* Stated task *
Format the part of the data that opens with the line containing "Where should I" and closes with the line containing "[x=255, y=26]" as a numbered list, including both of those lines. Skip any blank lines, and leave the pictures out.

* Dataset excerpts *
══════════════════════════════

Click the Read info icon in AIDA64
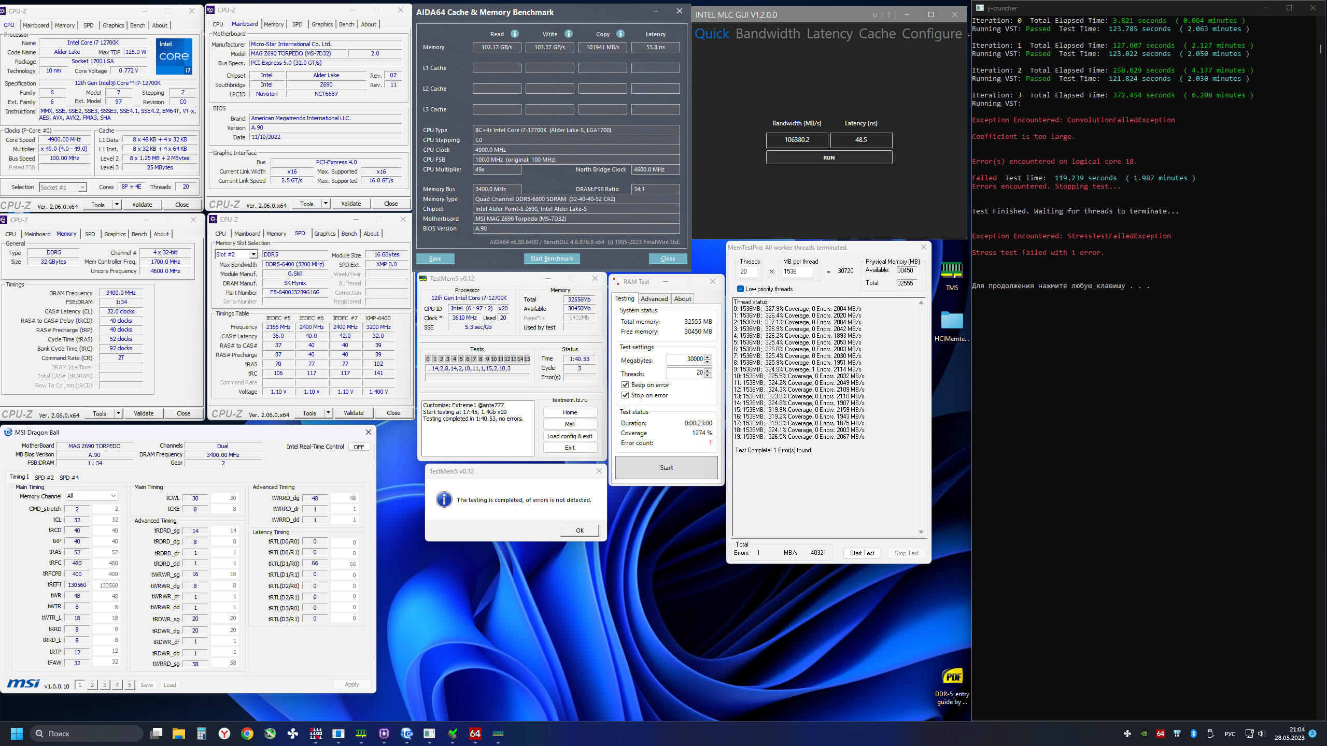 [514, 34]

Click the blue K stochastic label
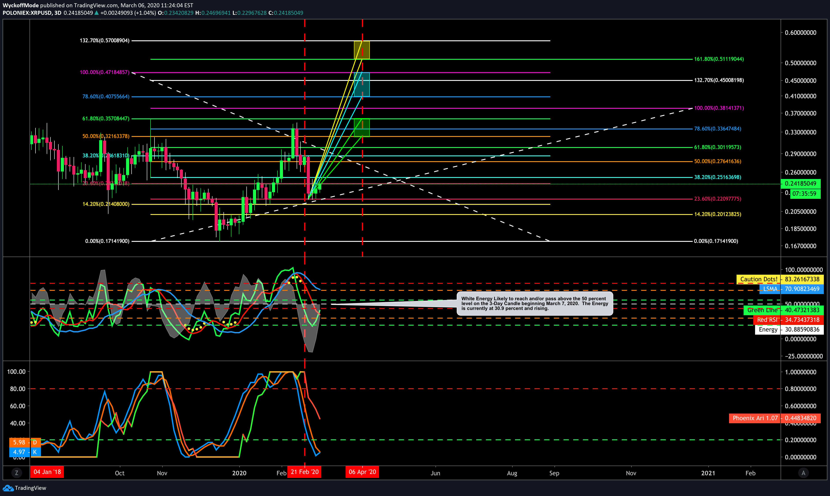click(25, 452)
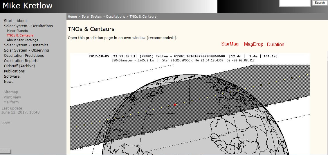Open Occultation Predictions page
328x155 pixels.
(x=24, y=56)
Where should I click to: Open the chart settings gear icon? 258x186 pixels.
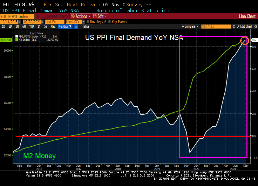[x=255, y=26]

══════════════════════════════

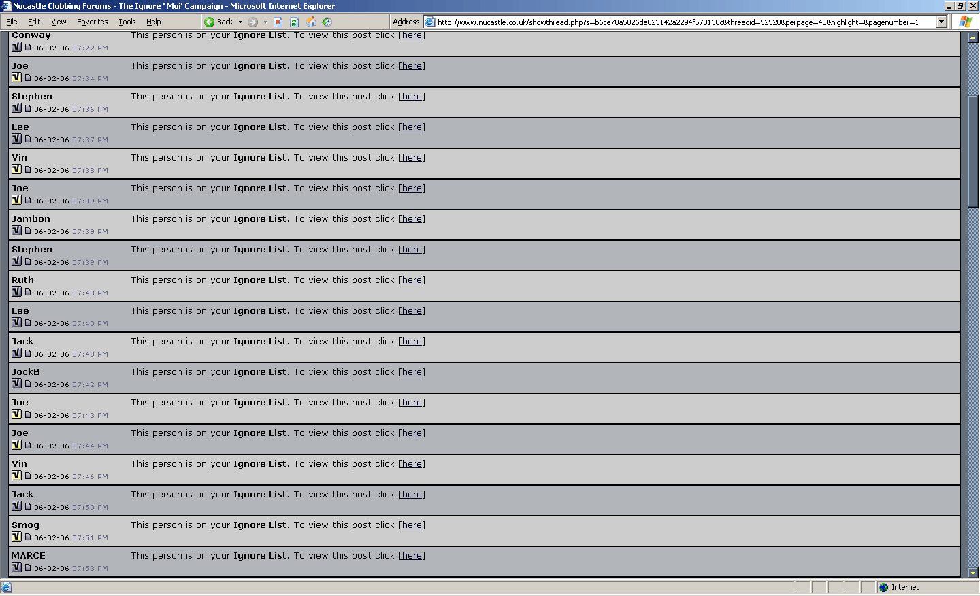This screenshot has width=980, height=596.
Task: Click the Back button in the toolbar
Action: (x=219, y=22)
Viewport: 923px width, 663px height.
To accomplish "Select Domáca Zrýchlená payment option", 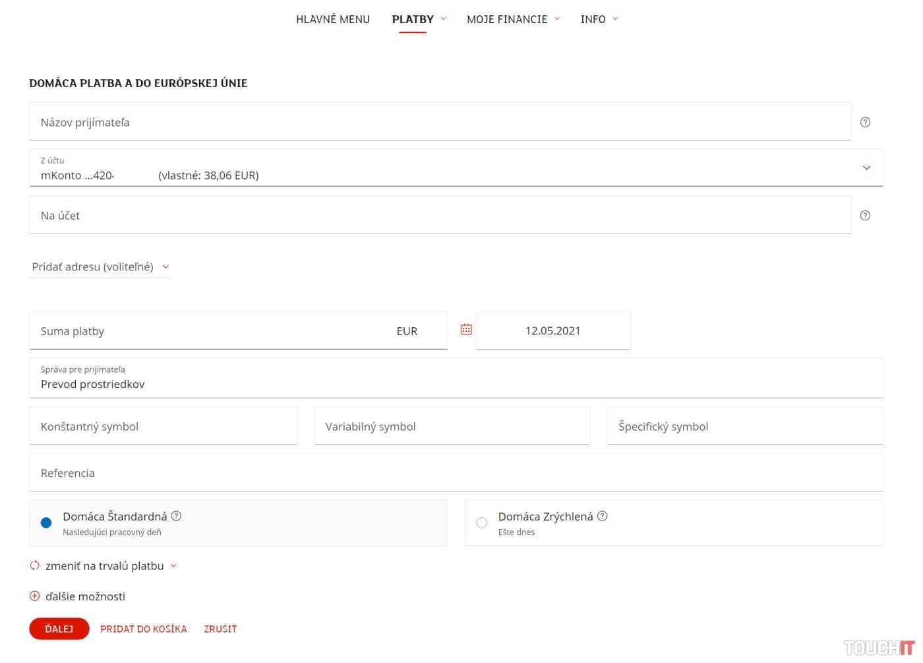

══════════════════════════════

* Response below *
1. Where should I click to: Open the chart settings gear icon? 258x186 pixels.
2. [x=255, y=26]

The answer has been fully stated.